United Airlines Making Investments to be Carbon Neutral by 2050. ‘It’s Just Not Realistic to Think We Can Plant Enough Trees’

Dec. 11, 2020

United Airlines is pledging to become carbon neutral by 2050, in part through a new investment in carbon capture technology.

The Chicago-based airline said it signed a letter of intent to make an initial multimillion-dollar investment in a company building the first industrial-sized plant in the U.S. using direct air capture technology to remove carbon dioxide from the air.

United declined to specify the amount of the investment in 1PointFive, a partnership between Oxy Low Carbon Ventures, a subsidiary of oil and gas company Occidental, and Rusheen Capital Management, or the timeline for building the plant.

Companies — United included — have purchased carbon offsets to reduce the impact of their greenhouse gas emissions, but traditional offsets “do almost nothing to tackle the emissions from flying,” United CEO Scott Kirby said in a letter announcing the investment.

“More importantly, they simply don’t meet the scale of this global challenge. Carbon emissions have increased 4000 times since the industrial revolution. It’s just not realistic to think we can plant enough trees to start bending that curve today,” he said.

Traditional offsets cancel out emissions by funding programs that reduce emissions elsewhere, like forest conservation.

The plant United’s investment will help fund is expected to capture and sequester 1 million tons of carbon dioxide each year using direct air capture technology. That’s equivalent to about 40 million trees, but will cover about 3,000 times less land, according to United.

The project would capture enough carbon dioxide to offset nearly 10% of United’s annual emissions, Kirby said.

1PointFive will use the carbon dioxide captured in lower-carbon oil production before storing it deep underground, but the plant will not lead to new oil production, he said.

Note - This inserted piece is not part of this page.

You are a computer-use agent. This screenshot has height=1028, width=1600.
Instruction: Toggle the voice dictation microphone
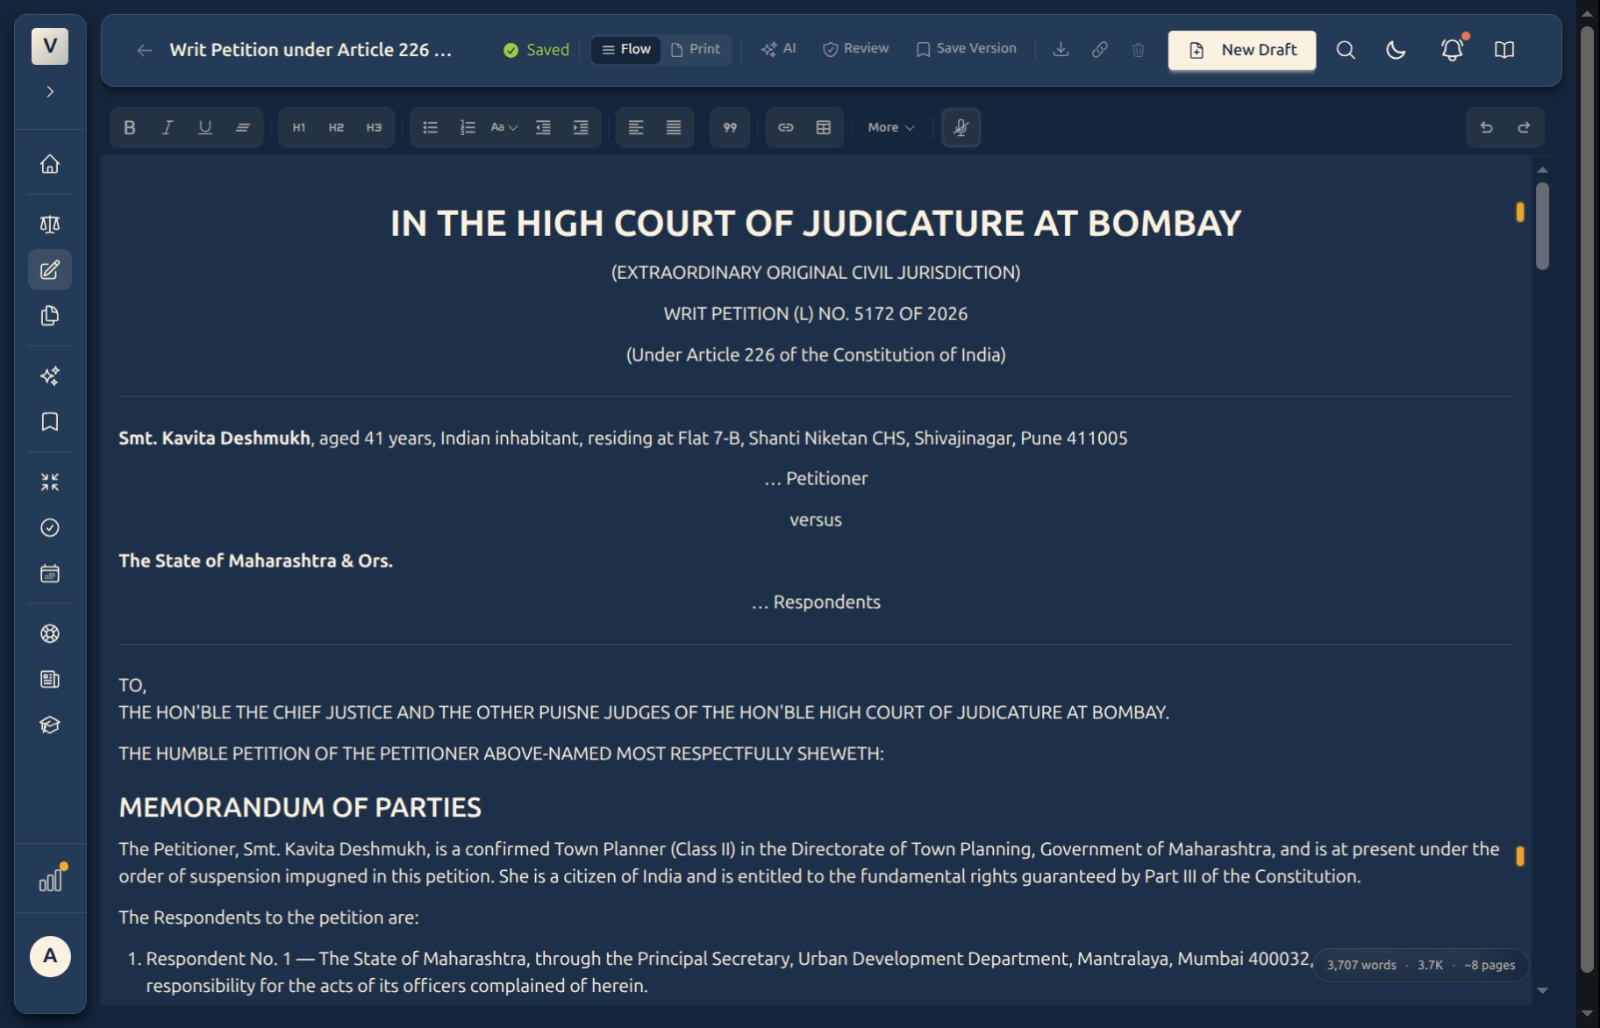(961, 128)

United’s pledge to be carbon neutral sets a more aggressive goal than the industry-wide target of cutting emissions in half by 2050 and matches the U.K. aviation industry’s pledge to reduce net carbon emissions to zero by 2050, announced earlier this year.

United also is working to reduce the amount of emissions it creates, including through investments in biofuels, which generate less emissions than traditional jet fuel. Those fuels are in short supply relative to the industry’s demand today, though United uses some at its hub in Los Angeles and has invested in a biofuel company that plans to build a plant in Gary.

Even with sustainable fuels, flying still generates greenhouse gases: Last year, United purchased 40 metric tons of carbon offsets to balance out the greenhouse gas emissions it wasn’t able to eliminate from a flight between Chicago and San Francisco designed to be as green as possible.

The investment comes in the middle of an unprecedented crisis for the airline industry. Airlines got billions of dollars in federal aid this spring as the coronavirus pandemic brought travel to a halt, and U.S. airline passenger numbers remain down about 66% compared with last year, according to Airlines for America.

Traffic isn’t expected to improve significantly until COVID-19 vaccines are widespread.

Planning for the investment and climate pledge began before the coronavirus pandemic, Kirby said.

Still, climate change is “another crisis” that will force more dramatic behavior changes than the pandemic, Kirby said in the letter. “The longer we wait the more drastic those changes will have to be. So we have to start making them now.”